Minuscule 881
- Name: Cod. Ottobonianus gr. 453, 454, 455
- Text: Gospels
- Date: 15th century
- Script: Greek
- Now at: Vatican Library
- Size: 34.8 cm by 24.2 cm
- Type: Byzantine
- Category: none
- Note: marginalia

= Minuscule 881 =

Minuscule 881 (in the Gregory-Aland numbering), Θ^{ε51} (von Soden), is a 15th-century Greek minuscule manuscript of the New Testament on paper. It has complex contents.

== Description ==

The codex contains the text of the four Gospels, with a commentary, on 523 paper leaves (size ). The leaves were arranged in three volumes (171 + 171 + 181 leaves). The text is written in one column per page, 31 lines per page.
It was written by two scribes.
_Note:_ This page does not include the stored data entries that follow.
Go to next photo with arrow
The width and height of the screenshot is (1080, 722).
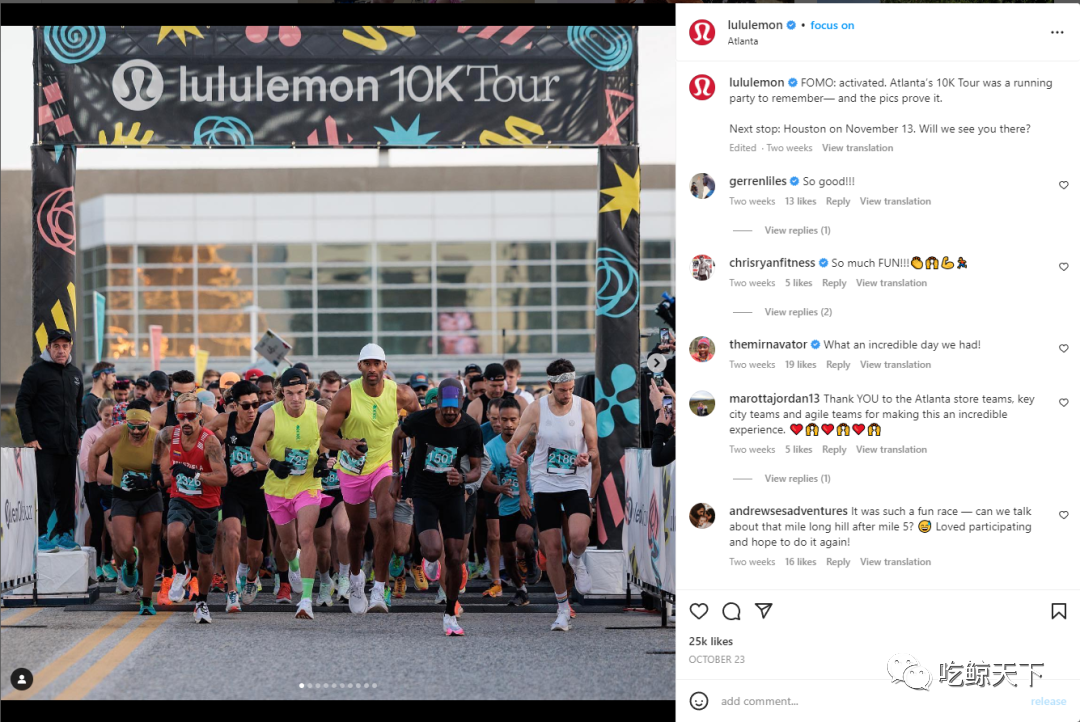656,362
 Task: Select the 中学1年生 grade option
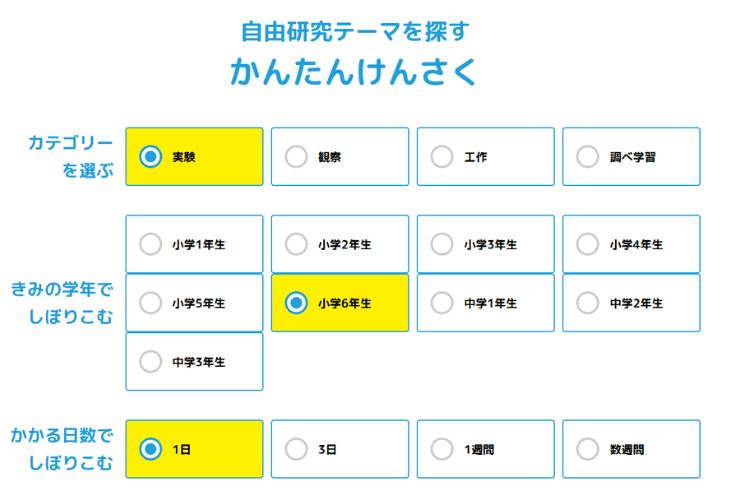pos(442,303)
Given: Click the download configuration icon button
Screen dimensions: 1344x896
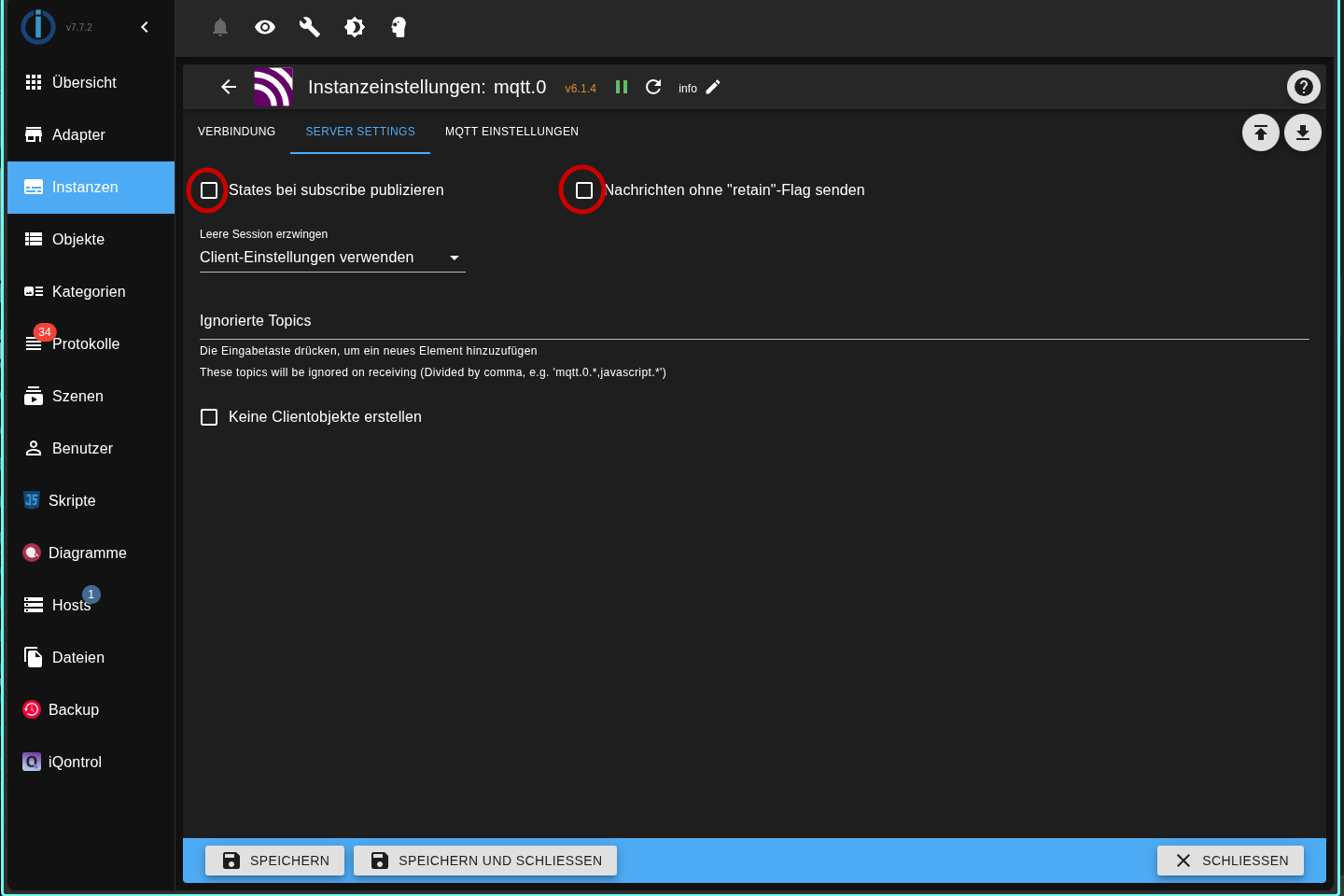Looking at the screenshot, I should point(1302,133).
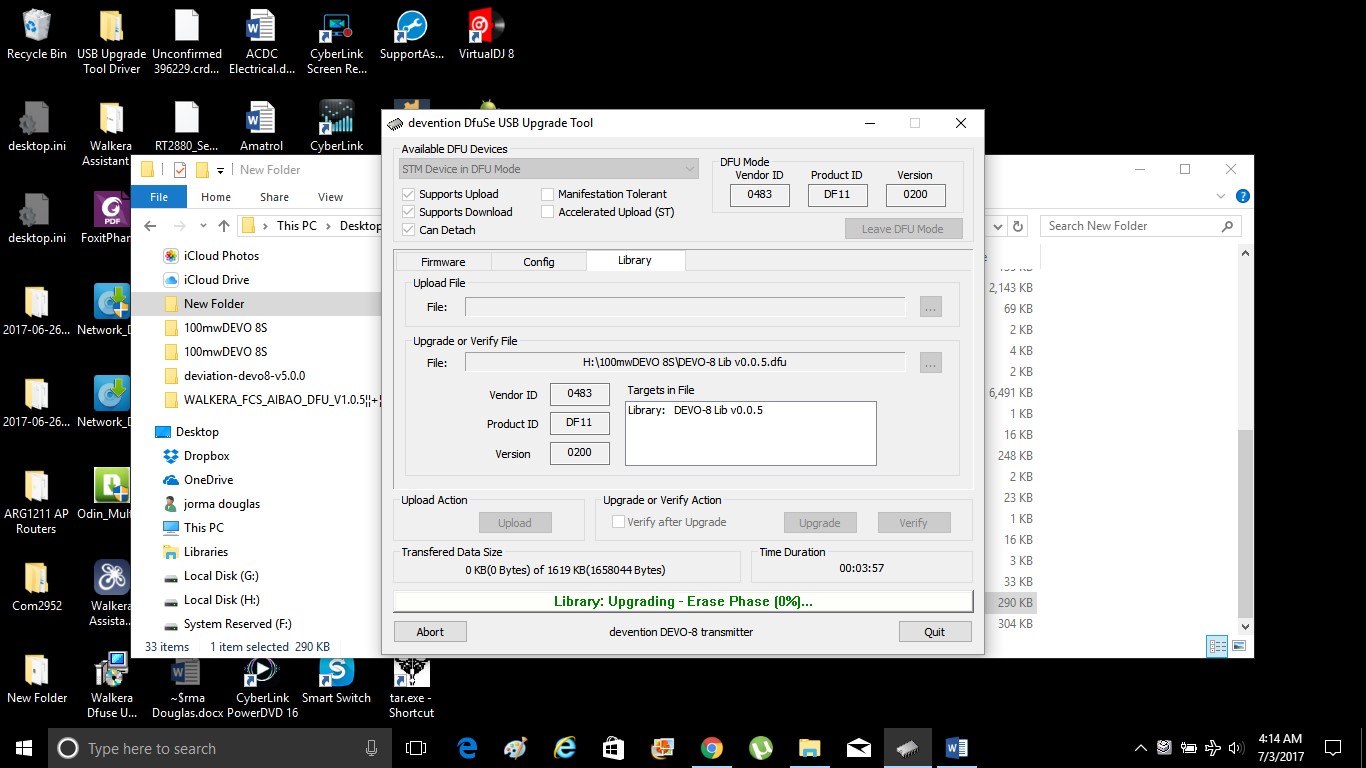Open the Dropbox item in the navigation pane

click(x=206, y=456)
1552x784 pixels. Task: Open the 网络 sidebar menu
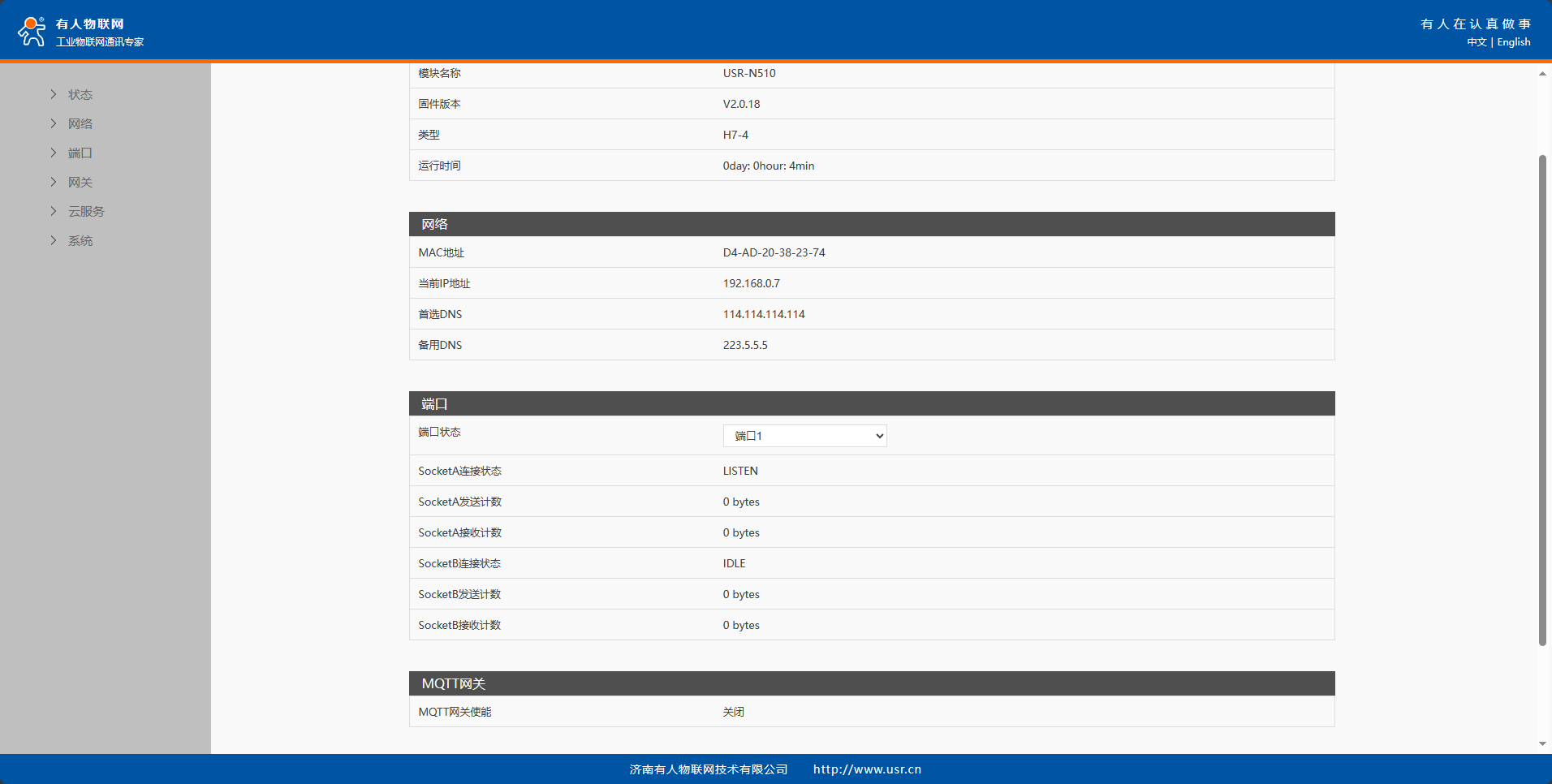point(80,124)
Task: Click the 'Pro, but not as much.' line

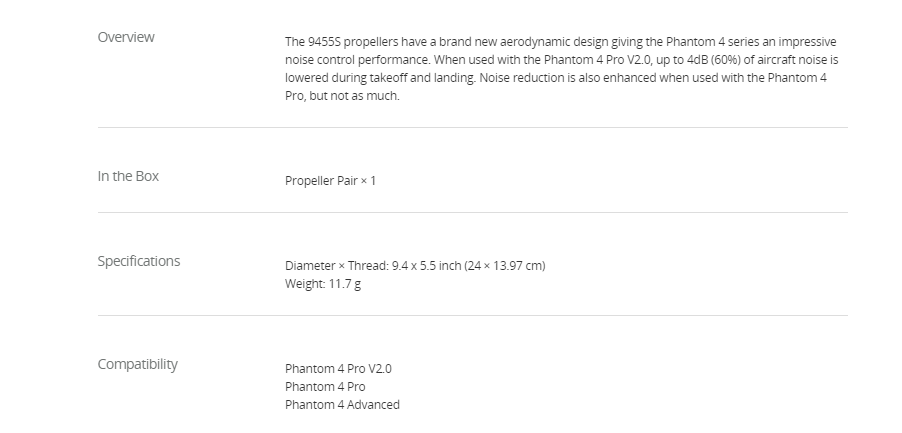Action: 342,96
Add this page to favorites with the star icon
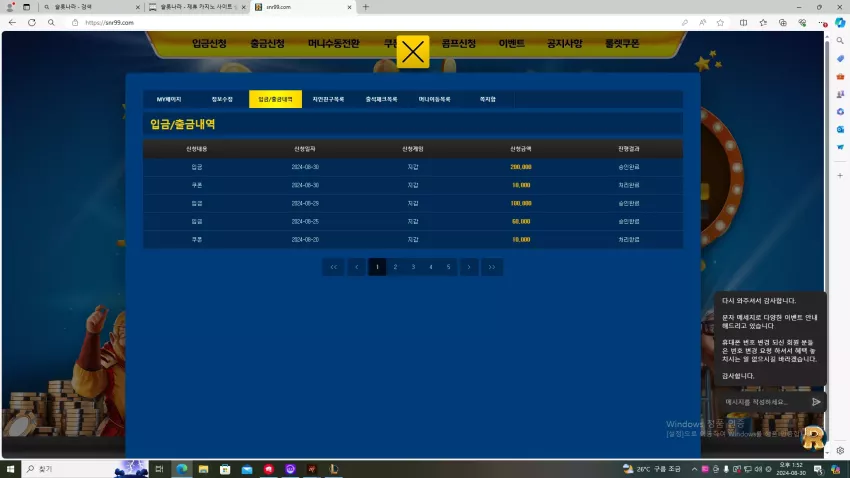 pyautogui.click(x=720, y=23)
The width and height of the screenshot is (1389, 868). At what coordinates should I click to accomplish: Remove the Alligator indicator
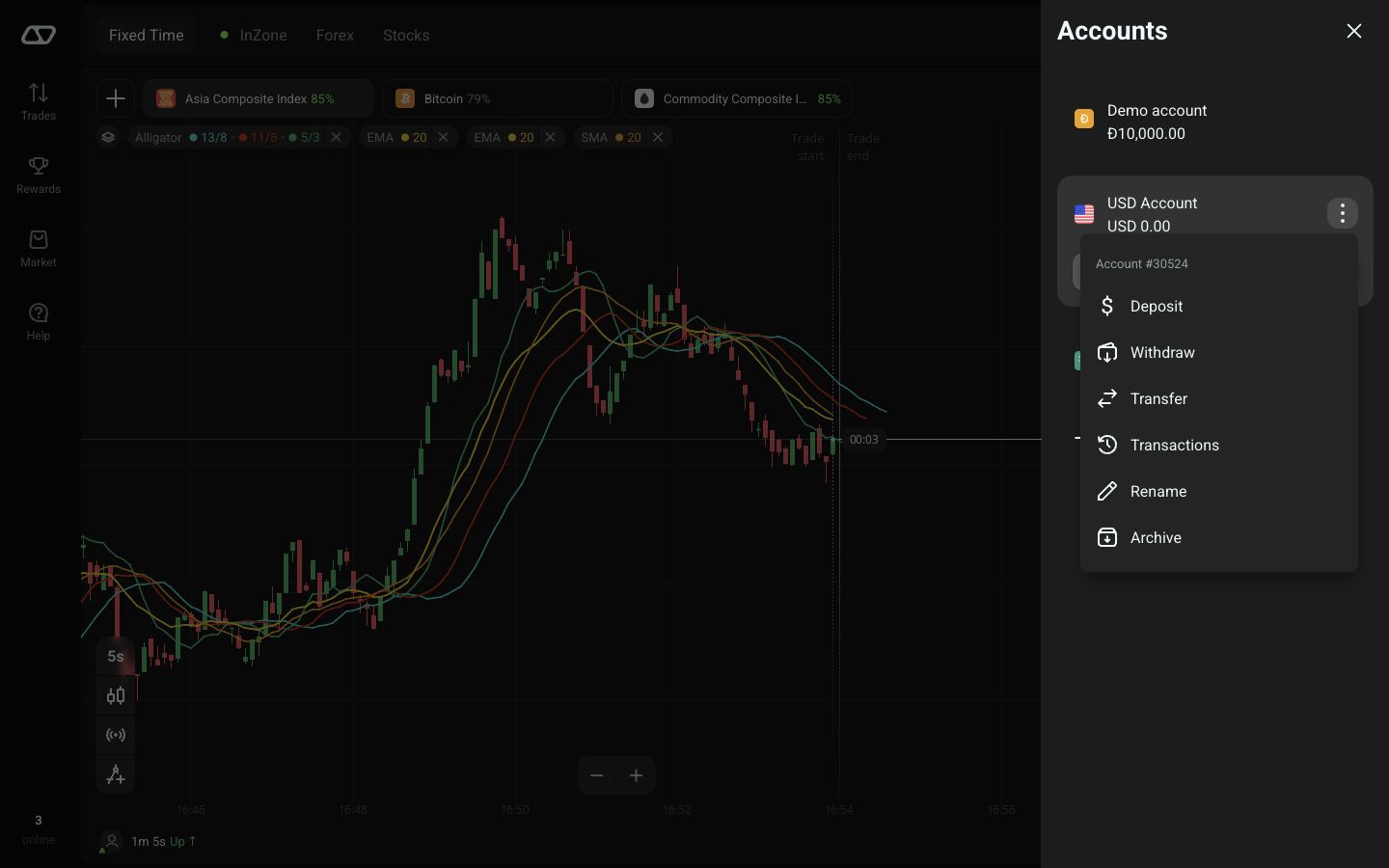point(337,137)
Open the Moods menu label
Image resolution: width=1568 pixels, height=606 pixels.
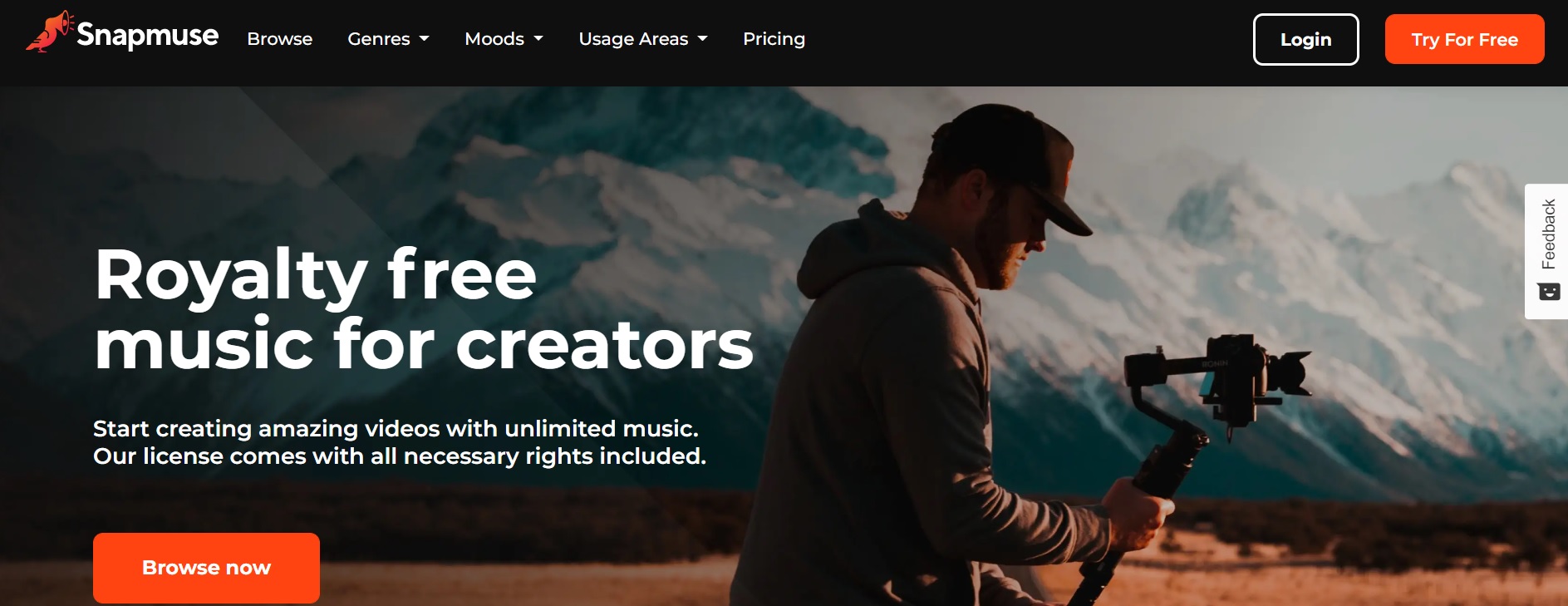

The commentary is of Theophylact's authorship.
It has many marginal notes.

== Text ==
The Greek text of the codex Kurt Aland did not place it in any Category.
It was not examined by the Claremont Profile Method.

== History ==

According to F. H. A. Scrivener it was written in the 13th century, according to C. R. Gregory in the 15th century. Currently the manuscript is dated by the INTF to the 15th century.

The manuscript was added to the list of New Testament manuscripts by Scrivener (707^{e}, 708^{e}, 709^{e}), Gregory (881^{e}). Gregory saw it in 1886.

It was examined and described by Ernesto Feron and Fabiano Battaglini.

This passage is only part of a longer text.